FOLDS Seminar featuring Weijie Su (University of Pennsylvania)

04-09-26
12:00 pm
Penn AI Foundations Icon

Title: Surrogate-Model Approaches to Optimizers for LLM Training

Abstract: The recent empirical success of the Muon optimizer in training large language models has outpaced the theoretical understanding of its matrix-gradient orthogonalization design. To bridge this gap, this talk introduces surrogate-model approaches that analyze and systematically improve deep learning optimization over a single iteration. We first present the isotropic curvature model, a convex program assuming curvature isotropy across perturbation directions, which reveals that optimal update matrices achieve a more homogeneous spectrum. This approach demonstrates that while Muon's gradient orthogonalization is directionally correct, it is only strictly optimal under specific curvature phase transitions. Building upon this theoretical foundation, we introduce a second quadratic surrogate model that approximates the loss using the gradient, an output-space curvature matrix, and the input data matrix. By minimizing this surrogate under an isotropic weight assumption, we derive Newton-Muon. This finding implies that standard Muon is an implicit Newton-type method that neglects the right preconditioning induced by the input second moment. Empirically, Newton-Muon accelerates GPT-2 pretraining, reaching target validation loss in 6% fewer iteration steps and reducing wall-clock training time by roughly 4%, illustrating the efficacy of principled surrogate models in designing LLM optimizers.

Speaker

Weijie Su headshot Weijie Su Associate Professor, Wharton Statistics and Data Science; Departments of Computer and Information Science, Biostatistics, Epidemiology and Informatics, and Mathematics, University of Pennsylvania; Co-Director, Penn Research in Machine Learning

Weijie Su is an Associate Professor in the Wharton Statistics and Data Science Department and holds appointments in the Departments of Computer and Information Science, Biostatistics, Epidemiology and Informatics, and Mathematics at the University of Pennsylvania.

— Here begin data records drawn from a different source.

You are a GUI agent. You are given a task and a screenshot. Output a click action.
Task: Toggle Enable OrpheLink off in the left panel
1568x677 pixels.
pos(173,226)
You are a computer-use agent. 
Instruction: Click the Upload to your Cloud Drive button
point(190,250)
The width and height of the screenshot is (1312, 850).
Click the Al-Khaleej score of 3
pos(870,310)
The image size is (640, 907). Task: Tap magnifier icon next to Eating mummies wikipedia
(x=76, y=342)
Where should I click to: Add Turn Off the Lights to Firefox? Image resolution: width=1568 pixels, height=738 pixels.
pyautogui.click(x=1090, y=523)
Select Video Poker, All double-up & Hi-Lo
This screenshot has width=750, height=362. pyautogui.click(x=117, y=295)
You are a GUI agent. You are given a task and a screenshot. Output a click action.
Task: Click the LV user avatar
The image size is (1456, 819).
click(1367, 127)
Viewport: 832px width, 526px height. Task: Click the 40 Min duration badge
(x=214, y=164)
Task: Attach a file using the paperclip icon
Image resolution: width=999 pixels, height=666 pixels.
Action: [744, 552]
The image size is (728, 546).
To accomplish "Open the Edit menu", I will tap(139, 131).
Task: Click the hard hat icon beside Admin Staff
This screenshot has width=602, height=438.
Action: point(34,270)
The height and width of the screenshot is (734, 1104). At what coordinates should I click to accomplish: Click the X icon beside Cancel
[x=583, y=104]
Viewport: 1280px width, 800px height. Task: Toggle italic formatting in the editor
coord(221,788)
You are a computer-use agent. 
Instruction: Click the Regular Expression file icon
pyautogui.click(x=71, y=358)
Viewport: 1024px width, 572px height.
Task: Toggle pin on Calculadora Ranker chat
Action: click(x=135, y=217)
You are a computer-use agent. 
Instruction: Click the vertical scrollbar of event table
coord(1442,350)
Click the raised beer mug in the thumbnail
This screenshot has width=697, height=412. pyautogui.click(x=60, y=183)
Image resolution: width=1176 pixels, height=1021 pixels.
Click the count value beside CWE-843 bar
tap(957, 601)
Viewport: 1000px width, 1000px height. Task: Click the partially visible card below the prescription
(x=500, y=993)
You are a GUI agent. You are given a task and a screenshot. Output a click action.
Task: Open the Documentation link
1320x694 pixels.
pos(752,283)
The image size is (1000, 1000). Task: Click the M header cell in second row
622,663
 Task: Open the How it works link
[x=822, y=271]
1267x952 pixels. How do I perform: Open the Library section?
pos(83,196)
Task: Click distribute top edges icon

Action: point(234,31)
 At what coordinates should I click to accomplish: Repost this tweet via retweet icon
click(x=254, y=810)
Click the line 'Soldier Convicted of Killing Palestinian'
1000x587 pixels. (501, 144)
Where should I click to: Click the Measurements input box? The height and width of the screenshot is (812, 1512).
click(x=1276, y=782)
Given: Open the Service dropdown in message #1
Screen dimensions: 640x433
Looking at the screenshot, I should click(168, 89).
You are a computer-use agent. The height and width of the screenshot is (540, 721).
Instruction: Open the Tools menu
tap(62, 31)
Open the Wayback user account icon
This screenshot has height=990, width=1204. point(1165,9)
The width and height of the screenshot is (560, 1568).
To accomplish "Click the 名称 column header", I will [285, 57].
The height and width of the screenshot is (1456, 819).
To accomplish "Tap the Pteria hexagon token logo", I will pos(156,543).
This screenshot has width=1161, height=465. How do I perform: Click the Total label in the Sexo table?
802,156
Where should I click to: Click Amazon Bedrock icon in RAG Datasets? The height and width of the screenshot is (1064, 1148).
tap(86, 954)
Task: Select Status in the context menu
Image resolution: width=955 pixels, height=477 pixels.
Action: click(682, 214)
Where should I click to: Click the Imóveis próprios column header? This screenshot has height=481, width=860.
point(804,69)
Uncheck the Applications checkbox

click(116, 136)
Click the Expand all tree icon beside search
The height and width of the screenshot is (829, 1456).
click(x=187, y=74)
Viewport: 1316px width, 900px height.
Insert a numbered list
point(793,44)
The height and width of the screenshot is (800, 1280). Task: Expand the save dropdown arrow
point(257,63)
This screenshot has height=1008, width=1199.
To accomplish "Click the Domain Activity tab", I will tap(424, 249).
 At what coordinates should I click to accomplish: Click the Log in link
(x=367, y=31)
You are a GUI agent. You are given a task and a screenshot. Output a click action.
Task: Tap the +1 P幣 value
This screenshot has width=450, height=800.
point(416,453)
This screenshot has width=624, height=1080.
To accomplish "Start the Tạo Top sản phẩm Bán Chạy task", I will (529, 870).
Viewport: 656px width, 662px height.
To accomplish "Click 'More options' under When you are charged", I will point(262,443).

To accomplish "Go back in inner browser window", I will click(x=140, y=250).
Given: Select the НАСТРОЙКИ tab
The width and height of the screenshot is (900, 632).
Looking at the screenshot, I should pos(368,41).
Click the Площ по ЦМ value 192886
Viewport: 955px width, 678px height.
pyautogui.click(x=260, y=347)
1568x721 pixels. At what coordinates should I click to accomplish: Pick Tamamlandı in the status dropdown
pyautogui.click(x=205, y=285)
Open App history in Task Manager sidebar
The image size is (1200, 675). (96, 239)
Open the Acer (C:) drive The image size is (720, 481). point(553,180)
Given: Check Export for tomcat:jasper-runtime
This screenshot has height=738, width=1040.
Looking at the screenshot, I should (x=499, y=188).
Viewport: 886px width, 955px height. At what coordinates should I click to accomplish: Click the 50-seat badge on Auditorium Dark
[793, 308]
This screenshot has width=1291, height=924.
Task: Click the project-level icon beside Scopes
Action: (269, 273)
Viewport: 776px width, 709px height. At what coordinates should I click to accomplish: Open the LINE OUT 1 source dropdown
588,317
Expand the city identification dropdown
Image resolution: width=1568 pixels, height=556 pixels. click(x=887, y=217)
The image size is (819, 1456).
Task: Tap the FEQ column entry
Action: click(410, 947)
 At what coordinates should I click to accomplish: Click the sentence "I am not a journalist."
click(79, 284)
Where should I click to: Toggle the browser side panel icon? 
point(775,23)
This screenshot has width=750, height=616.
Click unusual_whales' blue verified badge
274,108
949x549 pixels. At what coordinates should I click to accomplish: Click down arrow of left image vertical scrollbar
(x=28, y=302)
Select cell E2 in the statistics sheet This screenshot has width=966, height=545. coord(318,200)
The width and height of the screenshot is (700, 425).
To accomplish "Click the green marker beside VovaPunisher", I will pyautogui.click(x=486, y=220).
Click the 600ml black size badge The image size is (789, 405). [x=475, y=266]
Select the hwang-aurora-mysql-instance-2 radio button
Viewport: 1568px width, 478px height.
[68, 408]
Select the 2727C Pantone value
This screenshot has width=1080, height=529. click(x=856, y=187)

He is Co-Director of Penn Research in Machine Learning (PRiML). His research focuses on mathematical and compute-efficient approaches to understanding deep learning and AI. His current interests include the statistical foundations of large language models, privacy-preserving machine learning, high-dimensional statistics, mathematical optimization, and phenomenological deep learning theory.